This is particularly true with regards to your hearing health. And the World Health Organization confirms this also. That’s especially troubling because headphones can be found everywhere.

Some Risks With Earbuds or Headphones

Frances enjoys listening to Lizzo all the time. Because Frances loves Lizzo so much, she also turns the volume way up (most people love to listen to their favorite music at full power). She’s a respectful person, though, so Frances uses high-quality headphones to enjoy her tunes.

This is a fairly normal use of headphones. Certainly, there are lots of other purposes and places you might use them, but the basic purpose is the same.

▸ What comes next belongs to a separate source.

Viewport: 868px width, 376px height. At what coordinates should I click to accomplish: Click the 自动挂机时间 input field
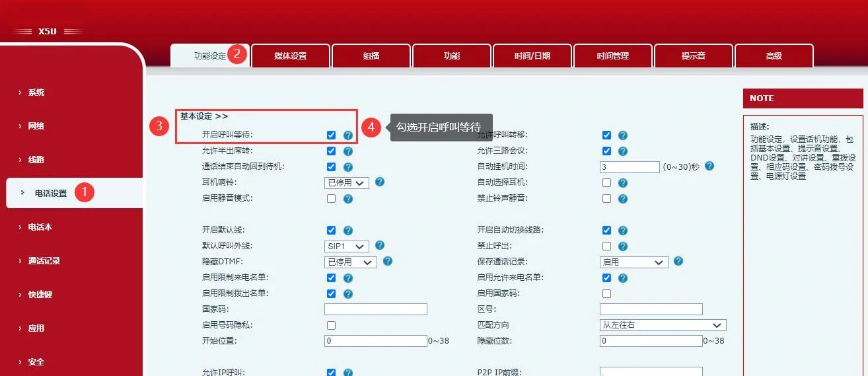(630, 167)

We use headphones because we want the listening experience to be somewhat private (so we are able to listen to whatever we want) and also so we don’t bother the people around us (usually). But that’s where the hazard is: we’re exposing our ears to a considerable amount of noise in an extended and intense way. After a while, that noise can cause injury, which leads to hearing loss. And hearing loss has been connected to a wide range of other health-related conditions.

Protect Your Hearing

Hearing health, according to healthcare experts, is a vital element of your overall health. And that’s why headphones present somewhat of a health risk, especially since they tend to be omnipresent (headphones are rather easy to get your hands on).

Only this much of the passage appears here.